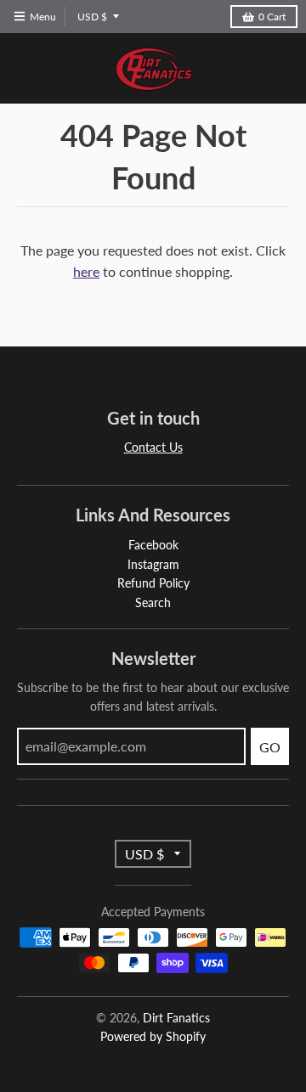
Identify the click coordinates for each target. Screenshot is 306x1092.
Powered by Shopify (153, 1036)
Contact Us (153, 447)
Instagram (153, 564)
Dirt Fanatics (176, 1017)
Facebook (153, 545)
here (86, 271)
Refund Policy (153, 583)
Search (153, 602)
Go (269, 747)
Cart (272, 16)
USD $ (92, 16)
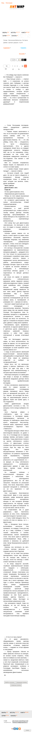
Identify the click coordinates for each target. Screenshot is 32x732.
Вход (3, 2)
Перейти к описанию (9, 682)
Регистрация (9, 2)
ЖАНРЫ (4, 32)
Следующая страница (16, 685)
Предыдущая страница (21, 682)
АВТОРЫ (13, 32)
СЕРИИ (4, 35)
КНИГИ (24, 32)
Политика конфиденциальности (19, 722)
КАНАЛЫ (14, 35)
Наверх (27, 730)
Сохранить (23, 47)
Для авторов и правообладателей (20, 720)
========================
Please lay out every line of the records above as a Markdown table with the columns Row and Text, numbering the rows and leaving out blank lines. Leave the pictures out of the answer.

RESULT BELOW:
| Row | Text |
|---|---|
| 1 | Identify the click coordinates for each target. Screenshot is 306x1092. |
| 2 | Powered by Shopify (153, 1036) |
| 3 | Contact Us (153, 447) |
| 4 | Instagram (153, 564) |
| 5 | Dirt Fanatics (176, 1017) |
| 6 | Facebook (153, 545) |
| 7 | here (86, 271) |
| 8 | Refund Policy (153, 583) |
| 9 | Search (153, 602) |
| 10 | Go (269, 747) |
| 11 | Cart (272, 16) |
| 12 | USD $ (92, 16) |
| 13 | Identify the click coordinates for each target. Screenshot is 32x732. |
| 14 | Вход (3, 2) |
| 15 | Перейти к описанию (9, 682) |
| 16 | Регистрация (9, 2) |
| 17 | ЖАНРЫ (4, 32) |
| 18 | Следующая страница (16, 685) |
| 19 | Предыдущая страница (21, 682) |
| 20 | АВТОРЫ (13, 32) |
| 21 | СЕРИИ (4, 35) |
| 22 | КНИГИ (24, 32) |
| 23 | Политика конфиденциальности (19, 722) |
| 24 | КАНАЛЫ (14, 35) |
| 25 | Наверх (27, 730) |
| 26 | Сохранить (23, 47) |
| 27 | Для авторов и правообладателей (20, 720) |